L’impact sur notre économie sera d’autant plus à risque si les vols vers la France sont suspendus. « Nos partenaires commerciaux principaux en Europe et en Amérique du Nord sont aussi dans un état d’urgence économique d’envergure. L’impact sur nos exportations de biens et de services, tout comme sur nos arrivées touristiques sera très profond et négatif. Notre compagnie d’aviation nationale subira un coup très dur, quasi fatal, à moins qu’une stratégie d’urgence économique ne soit mise en place dans les plus brefs délais », prévoit l’économiste. D’autant que « le ralentissement dans les dessertes aériennes enclenche aussi un bouleversement drastique dans le taux d’occupation dans nos hôtels dans toute la fourchette des produits de haute et de moyennes gammes. Le risque de licenciements dans ce secteur est aussi réel », affirme Sadek Ruhmaly.

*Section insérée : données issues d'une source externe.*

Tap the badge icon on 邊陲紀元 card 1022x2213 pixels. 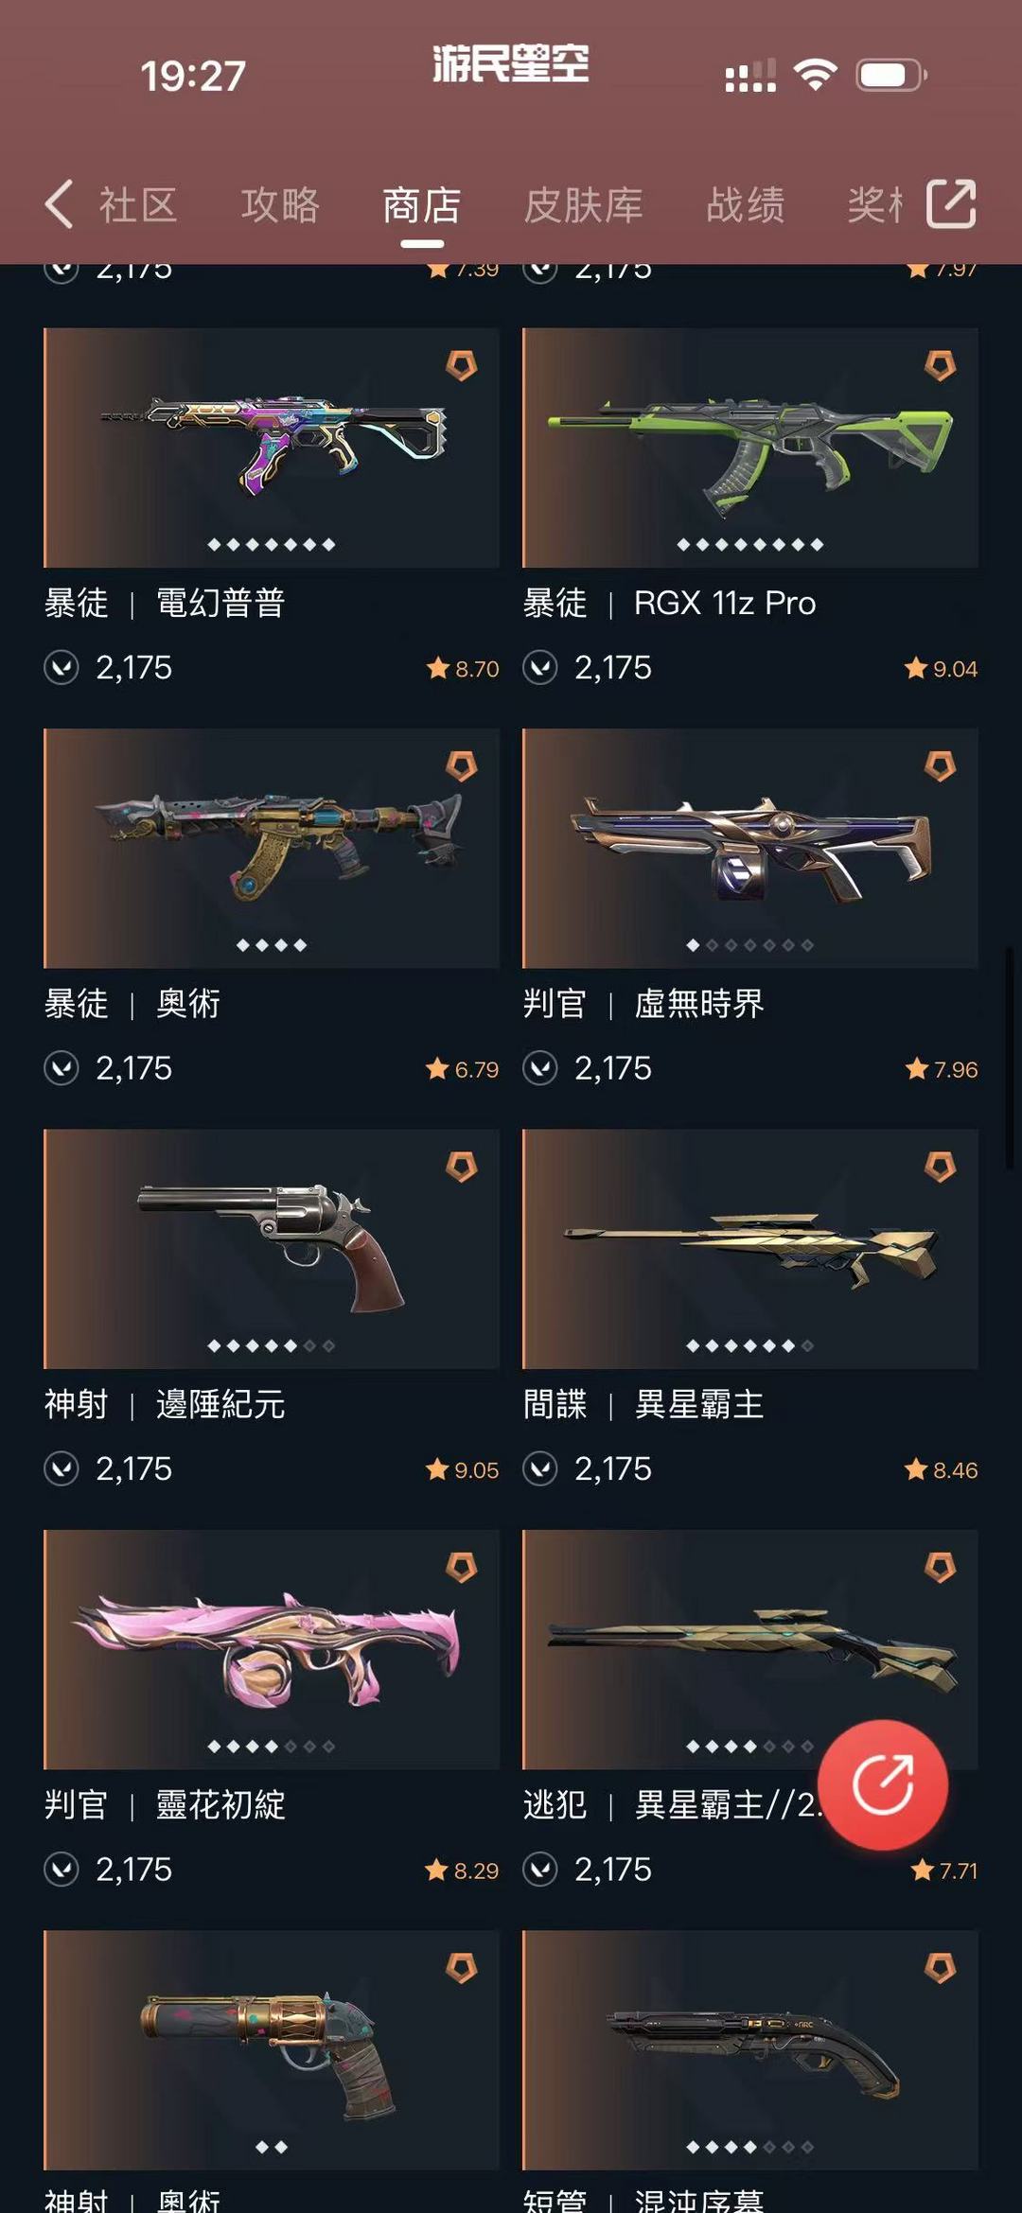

Sadek Ruhmaly, qui était conseiller économique au PMO du temps où la Vision 2030 avait été présentée par l’ancien Premier ministre sir Anerood Jugnauth, ne passe par quatre chemins pour dire que le Premier ministre aura à prendre les taureaux par les cornes et enclencher un ‘re-engineering’ de notre modèle économique. « On ne pourra s’aventurer dans un scénario d’état d’urgence économique avec des visières », conclut-il.